__ASSIGNMENT__. Filter the records for lines holding the string "price".
⟨
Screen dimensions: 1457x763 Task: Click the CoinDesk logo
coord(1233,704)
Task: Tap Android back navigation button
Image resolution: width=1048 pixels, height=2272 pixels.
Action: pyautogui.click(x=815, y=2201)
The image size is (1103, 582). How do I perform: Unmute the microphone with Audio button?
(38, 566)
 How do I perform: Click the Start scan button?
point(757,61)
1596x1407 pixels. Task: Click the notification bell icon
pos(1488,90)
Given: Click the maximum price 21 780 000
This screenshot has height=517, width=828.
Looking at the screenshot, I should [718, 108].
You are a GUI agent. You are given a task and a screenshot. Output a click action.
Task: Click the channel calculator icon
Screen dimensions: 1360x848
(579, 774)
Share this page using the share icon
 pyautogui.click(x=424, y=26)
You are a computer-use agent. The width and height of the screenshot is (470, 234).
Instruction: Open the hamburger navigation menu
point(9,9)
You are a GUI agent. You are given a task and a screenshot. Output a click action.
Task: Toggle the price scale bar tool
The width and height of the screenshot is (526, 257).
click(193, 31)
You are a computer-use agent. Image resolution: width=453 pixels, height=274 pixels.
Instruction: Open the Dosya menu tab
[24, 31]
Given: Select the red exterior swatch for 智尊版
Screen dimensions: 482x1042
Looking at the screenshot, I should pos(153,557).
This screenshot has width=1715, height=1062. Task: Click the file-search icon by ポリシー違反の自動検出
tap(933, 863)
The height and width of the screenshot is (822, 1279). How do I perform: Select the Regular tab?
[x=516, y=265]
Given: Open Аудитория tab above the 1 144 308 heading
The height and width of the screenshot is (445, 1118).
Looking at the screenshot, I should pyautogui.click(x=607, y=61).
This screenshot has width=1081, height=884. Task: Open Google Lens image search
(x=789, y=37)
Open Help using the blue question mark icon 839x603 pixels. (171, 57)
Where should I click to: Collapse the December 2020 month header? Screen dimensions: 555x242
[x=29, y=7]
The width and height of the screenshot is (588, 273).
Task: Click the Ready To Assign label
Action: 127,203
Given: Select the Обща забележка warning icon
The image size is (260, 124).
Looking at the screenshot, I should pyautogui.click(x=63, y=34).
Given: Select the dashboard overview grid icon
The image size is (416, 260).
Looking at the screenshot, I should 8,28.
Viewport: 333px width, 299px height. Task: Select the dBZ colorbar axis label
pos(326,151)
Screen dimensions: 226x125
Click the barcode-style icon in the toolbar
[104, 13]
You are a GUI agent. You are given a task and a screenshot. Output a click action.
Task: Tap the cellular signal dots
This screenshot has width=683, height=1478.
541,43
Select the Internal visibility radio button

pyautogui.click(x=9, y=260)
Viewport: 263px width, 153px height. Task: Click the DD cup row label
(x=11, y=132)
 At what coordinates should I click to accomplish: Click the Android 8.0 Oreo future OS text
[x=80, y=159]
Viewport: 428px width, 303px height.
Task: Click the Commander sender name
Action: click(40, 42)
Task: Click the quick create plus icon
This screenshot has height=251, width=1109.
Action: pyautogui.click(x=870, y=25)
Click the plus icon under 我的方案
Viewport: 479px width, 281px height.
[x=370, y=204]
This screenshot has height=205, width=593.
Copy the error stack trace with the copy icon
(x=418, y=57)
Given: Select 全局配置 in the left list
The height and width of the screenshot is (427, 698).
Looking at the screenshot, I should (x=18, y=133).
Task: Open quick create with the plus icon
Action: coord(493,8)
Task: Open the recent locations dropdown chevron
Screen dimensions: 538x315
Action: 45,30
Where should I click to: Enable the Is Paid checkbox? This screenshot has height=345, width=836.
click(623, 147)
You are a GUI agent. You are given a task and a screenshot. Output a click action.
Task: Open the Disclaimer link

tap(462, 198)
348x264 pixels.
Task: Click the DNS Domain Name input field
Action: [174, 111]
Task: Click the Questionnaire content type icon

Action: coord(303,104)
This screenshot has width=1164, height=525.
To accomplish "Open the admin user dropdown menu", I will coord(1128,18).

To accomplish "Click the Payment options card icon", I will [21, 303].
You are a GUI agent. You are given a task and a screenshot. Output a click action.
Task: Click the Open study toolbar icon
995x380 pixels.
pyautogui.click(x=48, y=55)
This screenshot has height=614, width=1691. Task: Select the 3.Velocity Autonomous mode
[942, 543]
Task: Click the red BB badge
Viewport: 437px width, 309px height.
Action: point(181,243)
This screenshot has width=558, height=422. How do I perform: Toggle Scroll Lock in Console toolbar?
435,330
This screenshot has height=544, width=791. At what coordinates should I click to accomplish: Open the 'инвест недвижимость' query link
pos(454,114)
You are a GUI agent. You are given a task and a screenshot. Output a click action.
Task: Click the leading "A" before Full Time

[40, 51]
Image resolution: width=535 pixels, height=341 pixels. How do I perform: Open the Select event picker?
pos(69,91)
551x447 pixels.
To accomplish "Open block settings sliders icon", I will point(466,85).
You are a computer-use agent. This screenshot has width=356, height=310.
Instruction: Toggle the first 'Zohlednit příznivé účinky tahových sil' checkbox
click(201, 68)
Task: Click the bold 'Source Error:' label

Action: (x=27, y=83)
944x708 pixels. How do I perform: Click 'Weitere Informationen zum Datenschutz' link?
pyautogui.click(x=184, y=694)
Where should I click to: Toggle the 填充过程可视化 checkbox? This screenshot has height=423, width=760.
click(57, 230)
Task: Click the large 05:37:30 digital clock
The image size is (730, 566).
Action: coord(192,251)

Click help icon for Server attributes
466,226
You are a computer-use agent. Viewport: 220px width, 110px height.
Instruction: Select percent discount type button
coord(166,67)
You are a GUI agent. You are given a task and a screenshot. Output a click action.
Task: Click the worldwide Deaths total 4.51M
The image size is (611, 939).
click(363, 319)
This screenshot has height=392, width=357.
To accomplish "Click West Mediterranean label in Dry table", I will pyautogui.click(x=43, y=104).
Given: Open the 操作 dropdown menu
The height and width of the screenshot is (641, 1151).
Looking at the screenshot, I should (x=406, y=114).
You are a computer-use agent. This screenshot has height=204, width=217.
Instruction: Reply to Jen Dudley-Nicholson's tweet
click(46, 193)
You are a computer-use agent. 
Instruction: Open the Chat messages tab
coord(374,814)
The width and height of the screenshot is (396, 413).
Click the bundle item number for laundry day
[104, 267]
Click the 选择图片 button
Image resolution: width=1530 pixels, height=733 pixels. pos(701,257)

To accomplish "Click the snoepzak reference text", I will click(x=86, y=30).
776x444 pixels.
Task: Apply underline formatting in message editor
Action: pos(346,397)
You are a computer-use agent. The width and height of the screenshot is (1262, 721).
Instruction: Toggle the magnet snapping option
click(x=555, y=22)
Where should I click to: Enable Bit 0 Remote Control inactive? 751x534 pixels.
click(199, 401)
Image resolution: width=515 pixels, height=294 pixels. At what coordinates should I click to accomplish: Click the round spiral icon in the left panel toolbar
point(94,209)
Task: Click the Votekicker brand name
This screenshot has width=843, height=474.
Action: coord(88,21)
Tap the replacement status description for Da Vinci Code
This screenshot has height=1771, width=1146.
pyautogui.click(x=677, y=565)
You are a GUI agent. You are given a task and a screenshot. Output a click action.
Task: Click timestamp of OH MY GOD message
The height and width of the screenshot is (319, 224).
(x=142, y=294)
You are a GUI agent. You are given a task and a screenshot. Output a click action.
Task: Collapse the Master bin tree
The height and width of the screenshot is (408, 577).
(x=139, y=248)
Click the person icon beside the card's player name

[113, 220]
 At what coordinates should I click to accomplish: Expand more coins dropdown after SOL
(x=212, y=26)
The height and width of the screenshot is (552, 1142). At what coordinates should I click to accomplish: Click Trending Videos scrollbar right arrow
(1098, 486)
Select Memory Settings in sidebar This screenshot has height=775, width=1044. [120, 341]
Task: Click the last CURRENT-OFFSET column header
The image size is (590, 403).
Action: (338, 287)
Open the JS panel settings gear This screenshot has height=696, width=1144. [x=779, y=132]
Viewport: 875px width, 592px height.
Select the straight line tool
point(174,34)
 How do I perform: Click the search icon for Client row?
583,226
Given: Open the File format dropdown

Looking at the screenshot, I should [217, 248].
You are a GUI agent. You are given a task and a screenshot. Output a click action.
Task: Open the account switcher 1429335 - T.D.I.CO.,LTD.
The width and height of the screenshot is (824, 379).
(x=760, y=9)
⟩
__RESULT FOR THIS EXERCISE__.
Given: Click the maximum price 21 780 000
Task: Toggle the price scale bar tool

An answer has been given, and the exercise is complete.